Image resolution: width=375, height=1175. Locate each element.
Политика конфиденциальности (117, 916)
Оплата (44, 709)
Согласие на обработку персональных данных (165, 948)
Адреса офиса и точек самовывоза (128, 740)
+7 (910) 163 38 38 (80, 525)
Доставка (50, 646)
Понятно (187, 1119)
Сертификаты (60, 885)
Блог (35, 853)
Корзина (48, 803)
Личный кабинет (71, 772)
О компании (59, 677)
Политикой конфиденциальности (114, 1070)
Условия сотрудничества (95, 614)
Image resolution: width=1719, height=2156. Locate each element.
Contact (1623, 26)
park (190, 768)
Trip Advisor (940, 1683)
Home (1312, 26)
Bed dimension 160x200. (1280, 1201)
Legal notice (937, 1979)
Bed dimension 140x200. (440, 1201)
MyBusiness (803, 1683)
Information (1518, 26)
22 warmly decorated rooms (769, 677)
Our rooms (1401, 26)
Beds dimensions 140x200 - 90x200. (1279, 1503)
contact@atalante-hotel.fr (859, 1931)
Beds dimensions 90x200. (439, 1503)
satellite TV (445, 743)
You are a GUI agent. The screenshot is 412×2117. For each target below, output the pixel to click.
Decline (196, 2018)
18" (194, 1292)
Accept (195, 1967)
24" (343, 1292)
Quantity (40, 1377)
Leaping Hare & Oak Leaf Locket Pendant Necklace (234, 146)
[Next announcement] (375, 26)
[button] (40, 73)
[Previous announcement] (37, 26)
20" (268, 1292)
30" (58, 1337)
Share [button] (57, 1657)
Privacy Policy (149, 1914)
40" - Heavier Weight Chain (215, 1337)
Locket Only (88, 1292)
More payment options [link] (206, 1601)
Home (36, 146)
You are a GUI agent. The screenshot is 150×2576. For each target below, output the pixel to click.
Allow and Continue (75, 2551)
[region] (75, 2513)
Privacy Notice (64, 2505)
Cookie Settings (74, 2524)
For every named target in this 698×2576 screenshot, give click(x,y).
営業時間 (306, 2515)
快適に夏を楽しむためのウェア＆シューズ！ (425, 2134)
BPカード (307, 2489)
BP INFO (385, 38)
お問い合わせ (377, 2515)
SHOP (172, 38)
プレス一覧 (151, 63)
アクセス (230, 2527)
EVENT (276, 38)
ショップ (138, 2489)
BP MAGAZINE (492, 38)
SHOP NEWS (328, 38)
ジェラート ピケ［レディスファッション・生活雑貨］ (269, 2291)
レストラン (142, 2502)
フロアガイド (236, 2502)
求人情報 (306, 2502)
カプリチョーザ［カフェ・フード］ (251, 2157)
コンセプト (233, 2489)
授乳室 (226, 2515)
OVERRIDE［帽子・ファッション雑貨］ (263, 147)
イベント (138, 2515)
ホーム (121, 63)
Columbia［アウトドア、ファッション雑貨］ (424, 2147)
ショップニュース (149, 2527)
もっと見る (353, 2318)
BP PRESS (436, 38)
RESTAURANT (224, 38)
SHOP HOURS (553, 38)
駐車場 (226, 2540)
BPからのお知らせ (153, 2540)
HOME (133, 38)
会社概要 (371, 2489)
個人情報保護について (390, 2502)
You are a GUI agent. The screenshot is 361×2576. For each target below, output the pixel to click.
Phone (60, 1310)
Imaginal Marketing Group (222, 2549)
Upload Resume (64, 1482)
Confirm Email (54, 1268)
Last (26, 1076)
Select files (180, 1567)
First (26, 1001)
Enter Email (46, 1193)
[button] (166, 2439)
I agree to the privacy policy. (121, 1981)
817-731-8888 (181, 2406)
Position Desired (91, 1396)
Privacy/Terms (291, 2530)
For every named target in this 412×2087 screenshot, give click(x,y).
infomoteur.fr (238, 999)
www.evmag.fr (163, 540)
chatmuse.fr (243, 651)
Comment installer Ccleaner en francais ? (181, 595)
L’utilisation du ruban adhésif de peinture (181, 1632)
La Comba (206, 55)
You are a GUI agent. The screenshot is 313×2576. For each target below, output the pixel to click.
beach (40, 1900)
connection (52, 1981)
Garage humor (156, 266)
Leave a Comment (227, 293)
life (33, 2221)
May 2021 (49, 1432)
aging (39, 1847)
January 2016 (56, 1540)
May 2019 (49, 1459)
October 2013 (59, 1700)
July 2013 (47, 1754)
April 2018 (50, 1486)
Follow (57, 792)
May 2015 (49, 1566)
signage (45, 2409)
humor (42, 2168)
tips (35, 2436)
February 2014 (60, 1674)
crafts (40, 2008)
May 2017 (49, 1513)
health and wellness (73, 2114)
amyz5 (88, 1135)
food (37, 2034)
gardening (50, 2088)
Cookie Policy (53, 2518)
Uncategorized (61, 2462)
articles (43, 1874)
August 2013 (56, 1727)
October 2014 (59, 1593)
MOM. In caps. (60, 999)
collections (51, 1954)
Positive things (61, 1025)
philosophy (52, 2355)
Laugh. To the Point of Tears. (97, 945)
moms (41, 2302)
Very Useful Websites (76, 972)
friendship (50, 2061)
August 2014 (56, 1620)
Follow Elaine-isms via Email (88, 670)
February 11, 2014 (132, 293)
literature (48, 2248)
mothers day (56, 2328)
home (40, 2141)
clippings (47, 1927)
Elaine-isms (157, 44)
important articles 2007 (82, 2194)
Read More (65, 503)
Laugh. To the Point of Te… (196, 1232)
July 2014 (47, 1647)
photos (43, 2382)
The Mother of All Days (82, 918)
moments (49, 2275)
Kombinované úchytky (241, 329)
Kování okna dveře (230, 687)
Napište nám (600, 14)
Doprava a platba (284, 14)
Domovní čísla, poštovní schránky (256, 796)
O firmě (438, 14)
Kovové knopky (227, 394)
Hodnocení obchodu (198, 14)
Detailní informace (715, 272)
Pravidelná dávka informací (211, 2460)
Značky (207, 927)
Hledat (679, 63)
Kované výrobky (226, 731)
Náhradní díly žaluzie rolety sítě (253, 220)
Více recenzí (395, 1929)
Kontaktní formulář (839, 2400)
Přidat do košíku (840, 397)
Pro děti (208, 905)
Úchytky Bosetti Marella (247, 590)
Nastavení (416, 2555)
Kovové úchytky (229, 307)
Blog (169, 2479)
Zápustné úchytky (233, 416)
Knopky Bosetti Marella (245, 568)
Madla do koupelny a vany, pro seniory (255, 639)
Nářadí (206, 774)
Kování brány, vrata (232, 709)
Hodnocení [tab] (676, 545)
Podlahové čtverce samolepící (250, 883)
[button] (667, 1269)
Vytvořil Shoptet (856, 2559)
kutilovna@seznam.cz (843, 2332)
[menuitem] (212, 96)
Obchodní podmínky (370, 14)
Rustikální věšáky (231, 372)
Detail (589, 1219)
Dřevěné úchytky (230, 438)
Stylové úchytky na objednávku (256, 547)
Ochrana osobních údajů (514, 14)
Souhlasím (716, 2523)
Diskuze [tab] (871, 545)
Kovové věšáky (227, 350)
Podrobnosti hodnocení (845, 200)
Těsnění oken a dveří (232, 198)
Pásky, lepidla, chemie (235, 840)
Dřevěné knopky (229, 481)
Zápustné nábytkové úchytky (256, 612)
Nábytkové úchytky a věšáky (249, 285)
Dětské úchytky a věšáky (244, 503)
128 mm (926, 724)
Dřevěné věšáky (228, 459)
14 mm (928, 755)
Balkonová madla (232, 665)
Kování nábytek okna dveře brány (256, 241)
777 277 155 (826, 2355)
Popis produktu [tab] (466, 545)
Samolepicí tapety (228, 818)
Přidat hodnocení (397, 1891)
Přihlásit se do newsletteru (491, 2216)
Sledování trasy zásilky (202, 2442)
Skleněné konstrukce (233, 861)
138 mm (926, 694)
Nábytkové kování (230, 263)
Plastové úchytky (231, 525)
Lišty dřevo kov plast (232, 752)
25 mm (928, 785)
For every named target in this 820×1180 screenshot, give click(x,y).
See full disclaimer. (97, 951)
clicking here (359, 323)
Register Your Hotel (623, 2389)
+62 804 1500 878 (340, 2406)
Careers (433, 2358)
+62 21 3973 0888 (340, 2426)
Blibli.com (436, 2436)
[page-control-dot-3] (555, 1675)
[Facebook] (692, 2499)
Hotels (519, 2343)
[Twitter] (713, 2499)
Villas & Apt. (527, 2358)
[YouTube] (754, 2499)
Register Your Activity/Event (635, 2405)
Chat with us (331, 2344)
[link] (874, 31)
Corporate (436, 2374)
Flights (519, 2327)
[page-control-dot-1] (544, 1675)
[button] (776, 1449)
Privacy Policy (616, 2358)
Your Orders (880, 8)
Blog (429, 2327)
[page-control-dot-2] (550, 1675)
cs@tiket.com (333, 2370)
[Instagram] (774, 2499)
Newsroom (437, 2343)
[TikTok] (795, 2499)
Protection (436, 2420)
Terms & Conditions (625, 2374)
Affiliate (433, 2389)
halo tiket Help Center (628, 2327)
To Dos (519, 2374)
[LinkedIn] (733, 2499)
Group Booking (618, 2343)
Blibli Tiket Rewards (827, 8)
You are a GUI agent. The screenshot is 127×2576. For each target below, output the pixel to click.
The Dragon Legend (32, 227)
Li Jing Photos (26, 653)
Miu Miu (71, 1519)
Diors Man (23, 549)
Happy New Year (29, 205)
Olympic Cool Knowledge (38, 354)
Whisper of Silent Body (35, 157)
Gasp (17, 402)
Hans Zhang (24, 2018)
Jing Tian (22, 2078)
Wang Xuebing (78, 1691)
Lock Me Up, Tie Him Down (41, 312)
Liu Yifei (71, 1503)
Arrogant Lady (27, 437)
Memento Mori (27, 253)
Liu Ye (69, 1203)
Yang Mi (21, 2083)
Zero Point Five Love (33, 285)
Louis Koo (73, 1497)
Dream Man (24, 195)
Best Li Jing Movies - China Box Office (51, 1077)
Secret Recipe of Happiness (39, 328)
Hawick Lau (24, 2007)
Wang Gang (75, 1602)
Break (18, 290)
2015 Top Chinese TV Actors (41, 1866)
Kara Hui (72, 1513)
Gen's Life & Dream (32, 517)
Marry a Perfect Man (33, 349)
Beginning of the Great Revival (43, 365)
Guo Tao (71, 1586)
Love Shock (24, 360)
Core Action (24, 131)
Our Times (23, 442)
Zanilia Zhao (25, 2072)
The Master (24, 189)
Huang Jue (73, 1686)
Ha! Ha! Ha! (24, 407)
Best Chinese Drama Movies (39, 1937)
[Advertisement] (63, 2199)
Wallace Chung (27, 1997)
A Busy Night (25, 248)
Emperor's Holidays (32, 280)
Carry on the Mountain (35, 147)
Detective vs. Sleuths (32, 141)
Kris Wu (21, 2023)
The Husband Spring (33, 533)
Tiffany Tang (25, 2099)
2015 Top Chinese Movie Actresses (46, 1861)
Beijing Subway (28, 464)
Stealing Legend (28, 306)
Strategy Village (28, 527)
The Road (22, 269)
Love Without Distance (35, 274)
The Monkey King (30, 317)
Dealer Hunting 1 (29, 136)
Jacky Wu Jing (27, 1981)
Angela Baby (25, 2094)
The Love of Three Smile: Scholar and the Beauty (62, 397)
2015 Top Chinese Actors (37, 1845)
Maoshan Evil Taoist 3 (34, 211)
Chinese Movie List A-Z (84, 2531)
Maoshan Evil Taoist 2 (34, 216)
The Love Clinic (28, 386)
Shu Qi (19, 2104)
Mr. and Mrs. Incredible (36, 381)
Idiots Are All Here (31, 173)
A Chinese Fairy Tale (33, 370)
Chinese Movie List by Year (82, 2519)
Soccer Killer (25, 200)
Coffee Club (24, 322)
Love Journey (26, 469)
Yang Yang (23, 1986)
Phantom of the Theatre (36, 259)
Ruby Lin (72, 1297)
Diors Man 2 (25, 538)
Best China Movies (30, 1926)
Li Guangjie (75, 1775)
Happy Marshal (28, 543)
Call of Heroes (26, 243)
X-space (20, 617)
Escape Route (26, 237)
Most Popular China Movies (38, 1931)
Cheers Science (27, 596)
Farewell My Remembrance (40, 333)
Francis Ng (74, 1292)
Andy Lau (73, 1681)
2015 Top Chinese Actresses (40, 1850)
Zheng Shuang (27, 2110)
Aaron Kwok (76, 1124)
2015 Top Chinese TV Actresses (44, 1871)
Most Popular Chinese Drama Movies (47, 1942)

###

■ What you have to do ■
From the records, copy out each line that includes the string "pixel".

■ Expected output ■
You are a GUI agent. The screenshot is 412×2117. For each target below, output the pixel to click.
You are a GUI agent. The screenshot is 150×2576. For each target below, output the pixel to click.
You are a GUI agent. The screenshot is 361×2576. For each target below, output the pixel to click.
You are a GUI agent. The screenshot is 313×2576. For each target below, output the pixel to click.
You are a GUI agent. The screenshot is 127×2576. For each target below, output the pixel to click.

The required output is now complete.